While energy CFOs are confident that opportunities for growth will continue in 2014, they remain conscious of challenges facing the industry. A majority (53 percent) of CFOs believe legislative changes will be the top factor inhibiting overall industry growth in 2014, a modest (6 percent) increase from last year’s study. Additionally, CFOs worry about the impact of international events on oil prices: a plurality (46 percent) of CFOs cite ongoing turmoil in the Middle East as having the greatest impact on oil price volatility in the coming year as conflicts continue in the region and Iran plans to ramp up its oil production once sanctions ease. CFOs also express concern that economic growth in Asian countries will cause price fluctuations, with one-quarter of CFOs citing it as a top factor—more than a three-fold increase over last year’s study.
“Non-conventional resources remain lucrative and continue to expand the United States’ share of the international energy market,” says Charles Dewhurst, partner and leader of the Natural Resources practice at BDO. “But energy executives also know that this highly volatile industry is vulnerable to global events, and are therefore thinking carefully about their contingency plans should the price environment take a turn for the worse.”
These findings are from the BDO 2014 Energy Outlook Survey, which examines the opinions of 100 chief financial officers at U.S. oil and gas exploration and production companies. The nationwide survey was conducted from September through November 2013.
Additional findings from the BDO 2014 Energy Outlook Survey include:
Companies keep a wary eye on Washington. Industry executives continue to express concern that an uncertain legislative and regulatory agenda in Washington might hamper their operations. A plurality (36 percent) of CFOs cite regulatory changes as a top political concern for 2014, followed closely by energy industry-targeted tax proposals (26 percent). CFOs are particularly concerned about the potential loss of the tax deduction for intangible drilling costs: more than half (53 percent) cite it as their leading tax concern in the new year, down six percentage points from last year.
“The regulatory uncertainty the energy industry experienced in the run-up to the 2012 election has only slightly abated,” says Clark Sackschewsky, partner with BDO’s Natural Resources practice. “The IDC deduction is one of the largest tax breaks available to these companies, and as budget debates continue on the Hill, energy executives are concerned that it might end up on the chopping block.”
Executives accept environmental responsibility in their corporate plans. More than half (54 percent) of CFOs say they will focus their risk management activities on environmental regulation in 2014, suggesting that they recognize and accept the need to address the environmental effects of ramped-up energy production. In fact, many major producers, such as ExxonMobil and BP, are now incorporating the cost of a potential carbon emissions tax in their long-term financial plans.
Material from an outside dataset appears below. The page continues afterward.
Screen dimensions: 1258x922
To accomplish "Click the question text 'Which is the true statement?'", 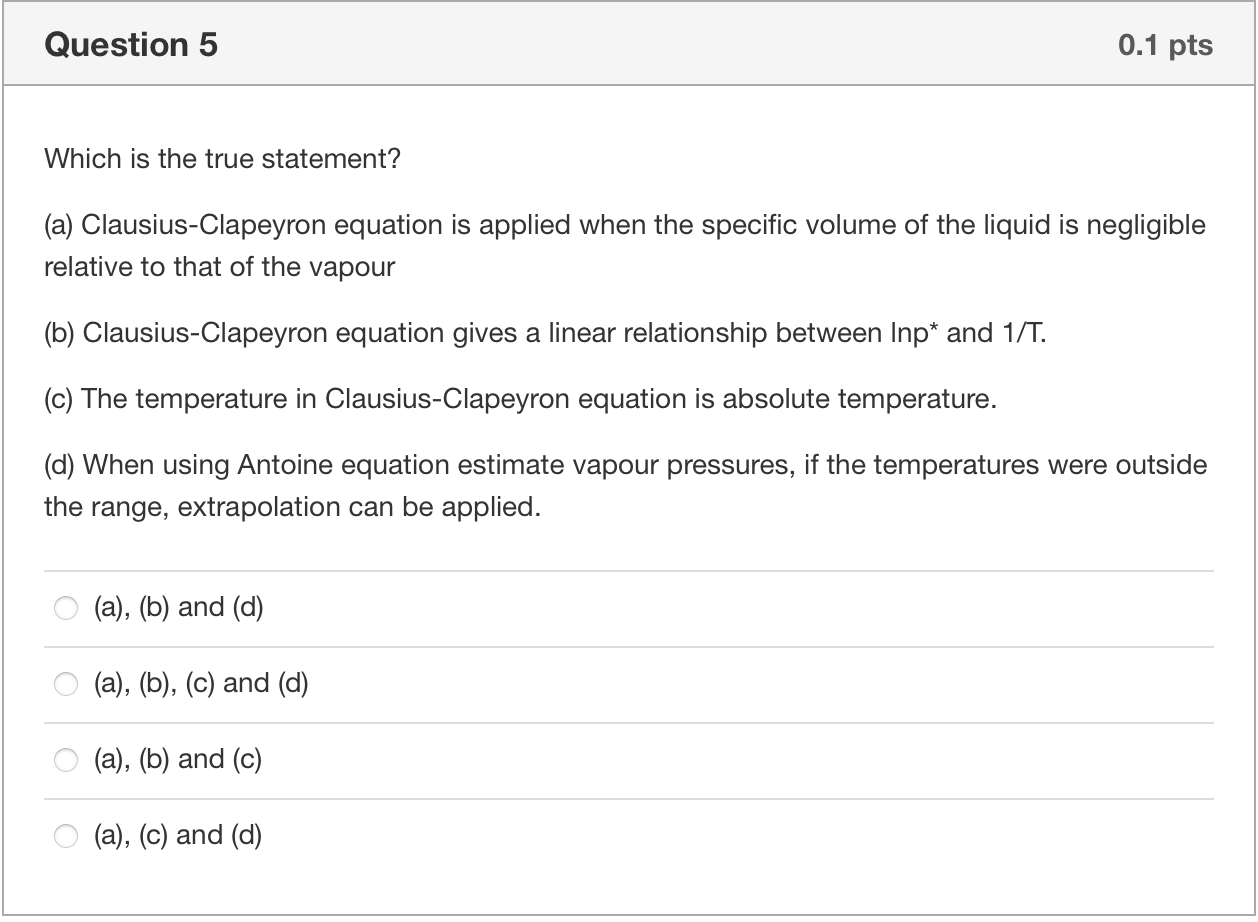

Fracking is the top environmental concern. As CFOs anticipate and look to comply with environmental regulations, nearly one-in-three (30 percent) cite the impact of hydraulic fracturing as their primary environmental concern for 2014. With new shale plays gearing up for drilling, including the Tuscaloosa Marine Shale, energy companies are seeking ways to maximize production while securing buy-in from the government—state, local and Federal—as well as local communities. Carbon emissions are a lesser concern for CFOs at this time, with only 17 percent citing it as a top environmental challenge. Though concerns about climate change are unlikely to dissipate any time soon, it is clear that energy CFOs prioritize the more immediate issue of fracking.
The BDO 2014 Energy Outlook Survey is a national telephone survey conducted by Market Measurement, Inc., an independent market research consulting firm, whose executive interviewers spoke directly to CFOs at a sample of oil and gas exploration and processing firms (with revenues ranging between $76,000 and $1.2 billion and an average revenue of $154 million) from September through November 2013.